Privacy Preservation for Cloud-Based Data Sharing and Data Analytics
Files
TR Number
Date
Authors
Journal Title
Journal ISSN
Volume Title
Publisher
Abstract
Data privacy is a globally recognized human right for individuals to control the access to their personal information, and bar the negative consequences from the use of this information. As communication technologies progress, the means to protect data privacy must also evolve to address new challenges come into view. Our research goal in this dissertation is to develop privacy protection frameworks and techniques suitable for the emerging cloud-based data services, in particular privacy-preserving algorithms and protocols for the cloud-based data sharing and data analytics services.
Cloud computing has enabled users to store, process, and communicate their personal information through third-party services. It has also raised privacy issues regarding losing control over data, mass harvesting of information, and un-consented disclosure of personal content. Above all, the main concern is the lack of understanding about data privacy in cloud environments. Currently, the cloud service providers either advocate the principle of third-party doctrine and deny users' rights to protect their data stored in the cloud; or rely the notice-and-choice framework and present users with ambiguous, incomprehensible privacy statements without any meaningful privacy guarantee.
In this regard, our research has three main contributions. First, to capture users' privacy expectations in cloud environments, we conceptually divide personal data into two categories, i.e., visible data and invisible data. The visible data refer to information users intentionally create, upload to, and share through the cloud; the invisible data refer to users' information retained in the cloud that is aggregated, analyzed, and repurposed without their knowledge or understanding.

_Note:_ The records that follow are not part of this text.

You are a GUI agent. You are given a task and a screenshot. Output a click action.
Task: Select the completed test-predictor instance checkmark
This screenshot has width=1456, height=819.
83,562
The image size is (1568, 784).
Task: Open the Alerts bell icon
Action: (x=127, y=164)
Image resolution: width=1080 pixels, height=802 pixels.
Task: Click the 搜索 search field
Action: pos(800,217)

Second, to address users' privacy concerns raised by cloud computing, we propose two privacy protection frameworks, namely individual control and use limitation. The individual control framework emphasizes users' capability to govern the access to the visible data stored in the cloud. The use limitation framework emphasizes users' expectation to remain anonymous when the invisible data are aggregated and analyzed by cloud-based data services.
Finally, we investigate various techniques to accommodate the new privacy protection frameworks, in the context of four cloud-based data services: personal health record sharing, location-based proximity test, link recommendation for social networks, and face tagging in photo management applications. For the first case, we develop a key-based protection technique to enforce fine-grained access control to users' digital health records. For the second case, we develop a key-less protection technique to achieve location-specific user selection. For latter two cases, we develop distributed learning algorithms to prevent large scale data harvesting. We further combine these algorithms with query regulation techniques to achieve user anonymity.
The picture that is emerging from the above works is a bleak one. Regarding to personal data, the reality is we can no longer control them all. As communication technologies evolve, the scope of personal data has expanded beyond local, discrete silos, and integrated into the Internet. The traditional understanding of privacy must be updated to reflect these changes. In addition, because privacy is a particularly nuanced problem that is governed by context, there is no one-size-fit-all solution. While some cases can be salvaged either by cryptography or by other means, in others a rethinking of the trade-offs between utility and privacy appears to be necessary.